There’s a general consensus among foreigners that if you’re not careful, you’re going to gain a lot of weight living here. Between the heat keeping people indoors, the typhoons drowning the streets, and the extremely cheap alcohol, it’s easy to expand your waistline.

In central Texas, the afternoon temperatures easily hit 100 degrees Fahrenheit (38 Celsius) in the summer. The temperature and humidity are not unlike Taiwan. Moreover, give me a baseball cap and some old running shoes and I actually enjoy rain runs. And it’s no secret that I’m not a big drinker; in fact, I’m known for going to a bar with a giant bottle of water and only ordering a glass of ice.

No, those aren’t my excuses. My booty booster is thanks to all the delicious food I’m chopsticking into my mouth. I can’t blame my weight gain on temperatures, rain or alcoholism; my problem is food. It tastes good, it’s cheap, and it’s everywhere.
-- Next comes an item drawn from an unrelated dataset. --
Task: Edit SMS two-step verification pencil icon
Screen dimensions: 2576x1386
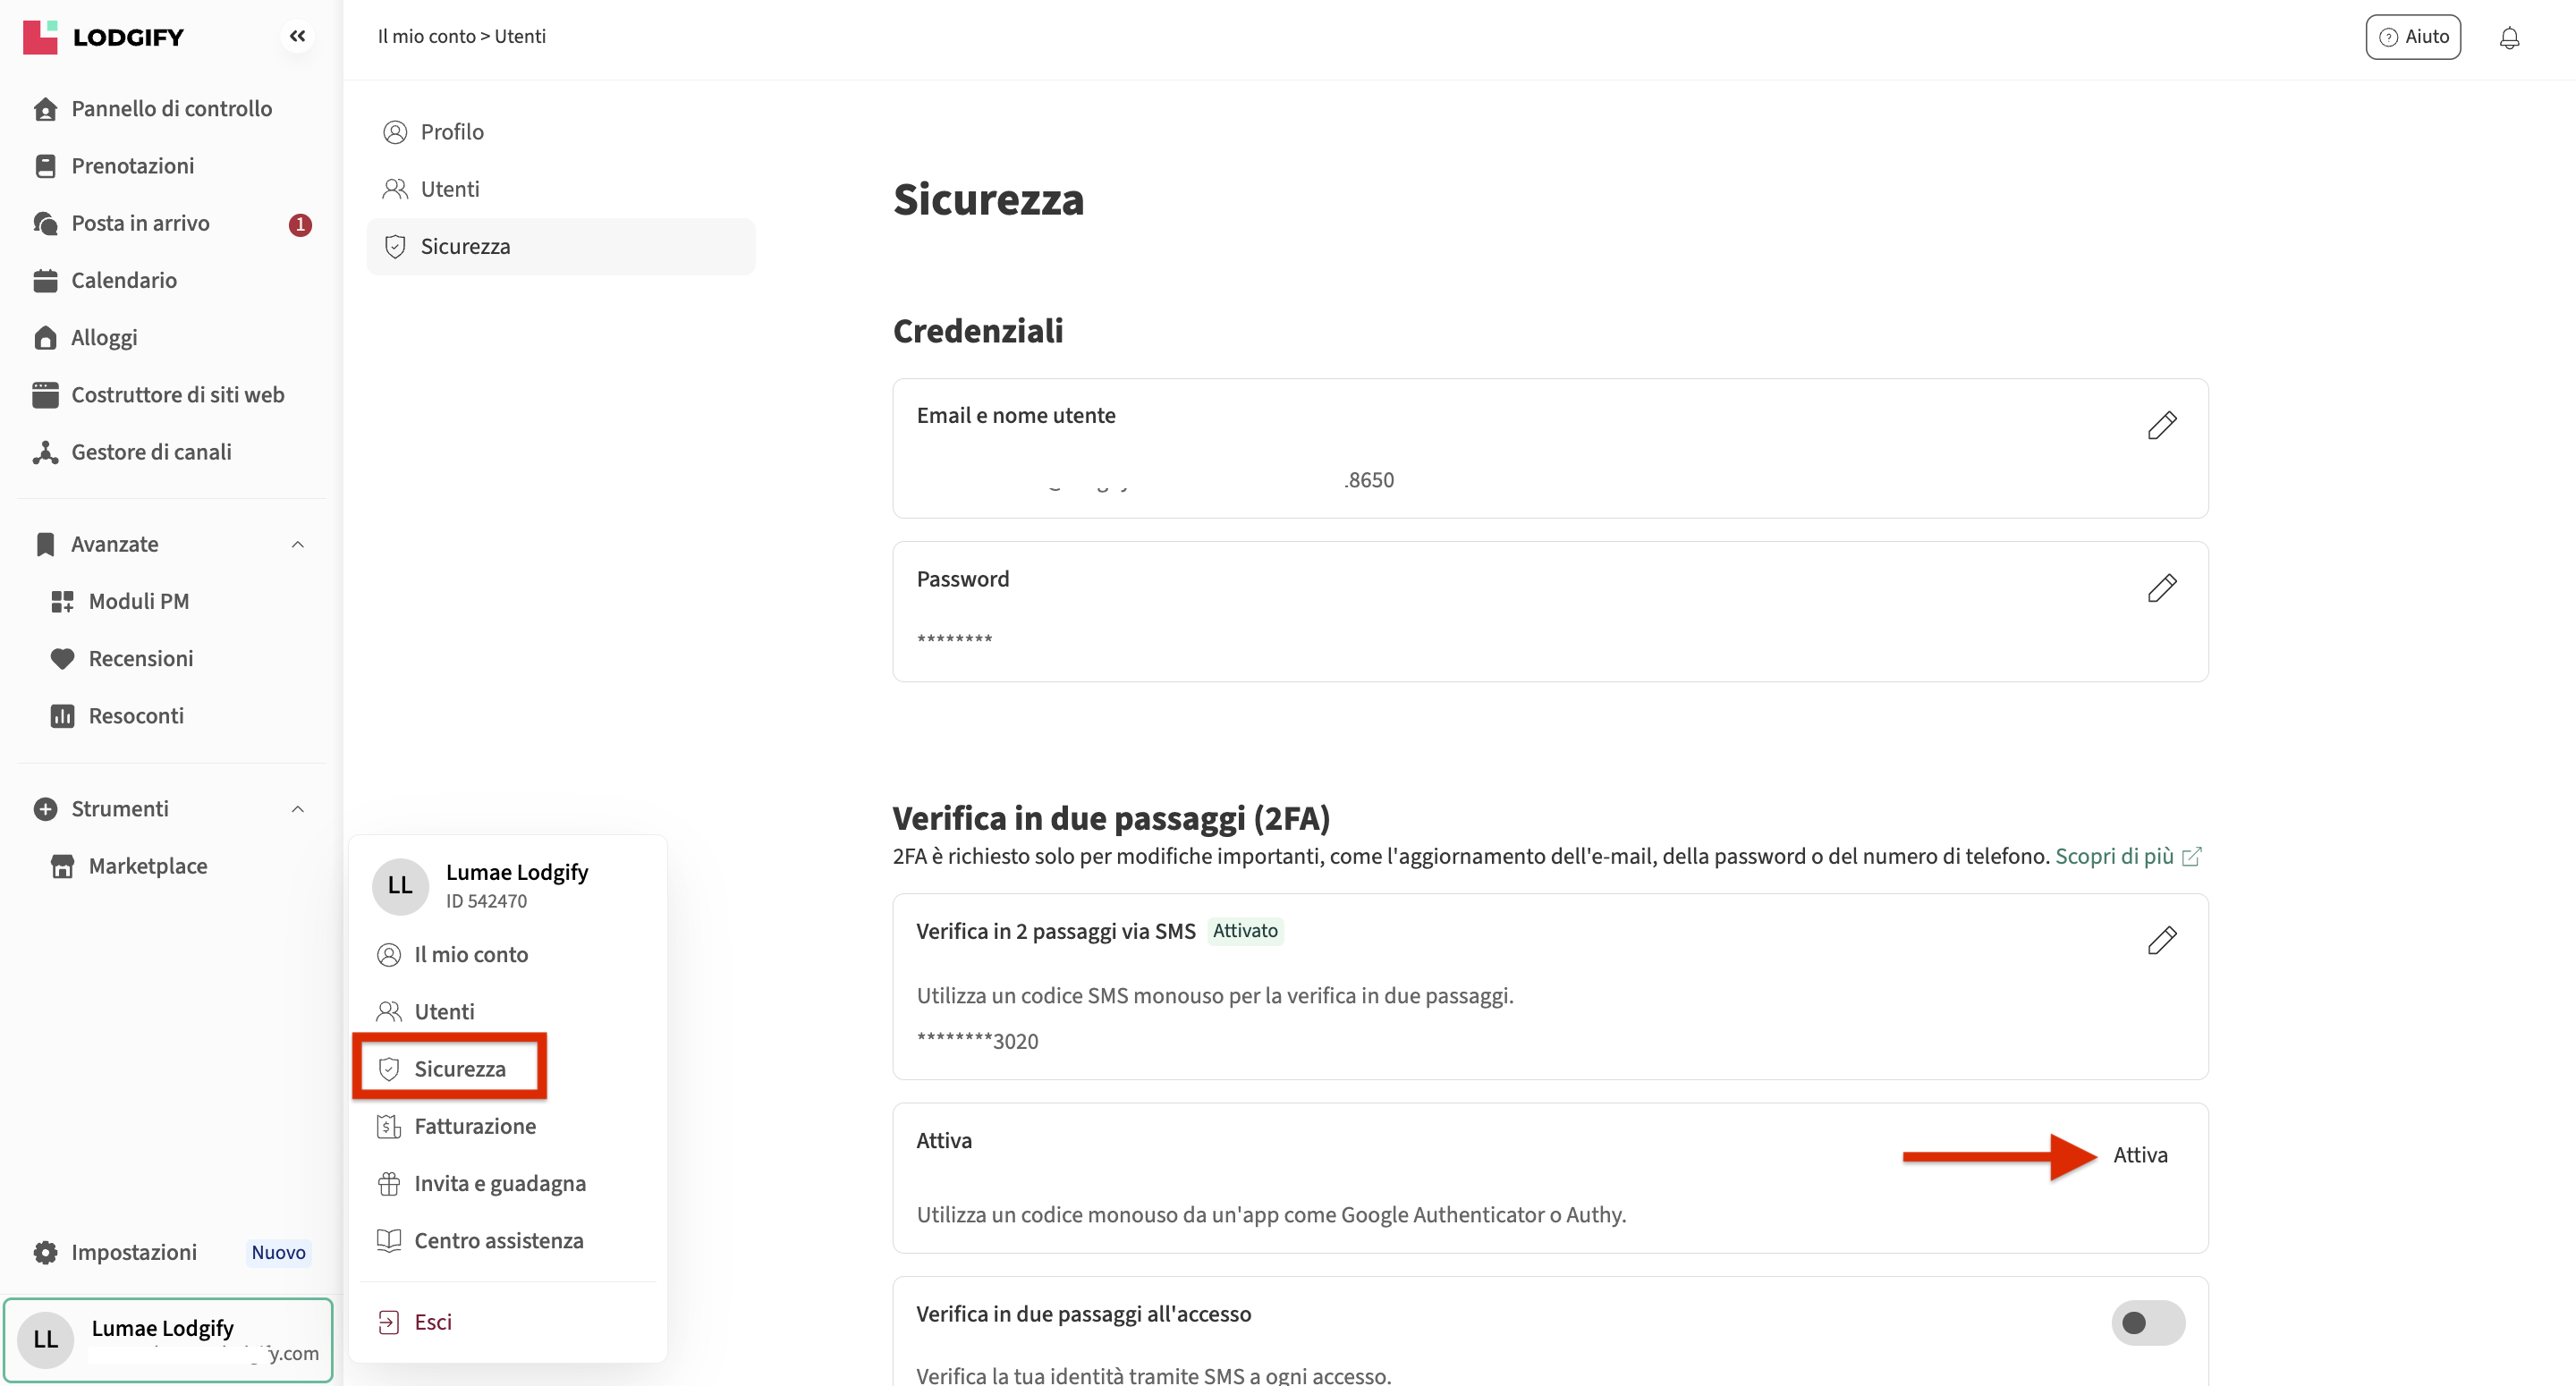Action: point(2161,940)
At the restaurant that serves these dumplings, I'm a regular. I think these are filled with pork.

Freshly-pulled noodles, broth-soaked hardboiled eggs, dumplings, miso soup, sushi, caught-today-fresh seafood, beef stir-fry: these are options within walking distance from my apartment.

At the bottom of this bowl is a spicy ground beef concoction. These noodles are almost as delicious as the ones I ate in Beijing.

It’s obviously not all healthy, but Chef Cao’s wasn’t exactly known for its weight-friendly dishes, either.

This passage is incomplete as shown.